▸ Work instructions
Format the items from the very first line up to and including the line with "pos(35,216)" as a Markdown table, skipping blank lines. Use two columns: Row for a running number and Text for the line itself.
+++
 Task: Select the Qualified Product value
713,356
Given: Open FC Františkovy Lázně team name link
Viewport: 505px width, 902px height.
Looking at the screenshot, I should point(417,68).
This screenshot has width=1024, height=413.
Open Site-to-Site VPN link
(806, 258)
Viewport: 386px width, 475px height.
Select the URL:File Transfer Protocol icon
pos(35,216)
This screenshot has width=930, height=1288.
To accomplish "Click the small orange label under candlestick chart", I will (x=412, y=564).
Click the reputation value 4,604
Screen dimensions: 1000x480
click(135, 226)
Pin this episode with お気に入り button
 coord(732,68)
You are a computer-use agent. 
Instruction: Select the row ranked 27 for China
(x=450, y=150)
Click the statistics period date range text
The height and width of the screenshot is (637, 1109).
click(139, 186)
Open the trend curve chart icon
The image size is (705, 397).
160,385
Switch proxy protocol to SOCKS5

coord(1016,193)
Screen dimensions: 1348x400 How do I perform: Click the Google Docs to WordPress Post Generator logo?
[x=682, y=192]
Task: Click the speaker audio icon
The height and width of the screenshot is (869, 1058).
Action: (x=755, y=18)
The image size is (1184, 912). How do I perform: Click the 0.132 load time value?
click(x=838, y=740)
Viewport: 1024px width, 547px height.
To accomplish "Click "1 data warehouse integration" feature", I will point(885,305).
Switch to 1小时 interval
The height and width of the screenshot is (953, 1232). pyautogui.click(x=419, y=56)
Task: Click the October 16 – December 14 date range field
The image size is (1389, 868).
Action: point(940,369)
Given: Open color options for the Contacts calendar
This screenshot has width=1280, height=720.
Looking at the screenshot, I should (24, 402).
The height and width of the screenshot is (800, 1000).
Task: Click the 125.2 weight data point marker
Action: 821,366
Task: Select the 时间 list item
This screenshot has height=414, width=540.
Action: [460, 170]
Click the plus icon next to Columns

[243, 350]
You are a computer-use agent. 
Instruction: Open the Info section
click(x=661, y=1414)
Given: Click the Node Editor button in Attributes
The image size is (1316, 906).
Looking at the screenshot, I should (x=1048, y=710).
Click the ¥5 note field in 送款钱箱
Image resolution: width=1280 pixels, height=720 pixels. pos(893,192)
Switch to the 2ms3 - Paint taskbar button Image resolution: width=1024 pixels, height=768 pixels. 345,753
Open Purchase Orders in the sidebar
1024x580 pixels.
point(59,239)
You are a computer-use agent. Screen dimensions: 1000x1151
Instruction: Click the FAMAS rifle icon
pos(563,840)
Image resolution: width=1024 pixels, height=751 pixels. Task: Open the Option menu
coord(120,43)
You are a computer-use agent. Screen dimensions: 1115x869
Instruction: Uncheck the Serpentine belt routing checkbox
+++
▸ Result of this exercise
| Row | Text |
|---|---|
| 1 |  Task: Select the Qualified Product value |
| 2 | 713,356 |
| 3 | Given: Open FC Františkovy Lázně team name link |
| 4 | Viewport: 505px width, 902px height. |
| 5 | Looking at the screenshot, I should point(417,68). |
| 6 | This screenshot has width=1024, height=413. |
| 7 | Open Site-to-Site VPN link |
| 8 | (806, 258) |
| 9 | Viewport: 386px width, 475px height. |
| 10 | Select the URL:File Transfer Protocol icon |
| 11 | pos(35,216) |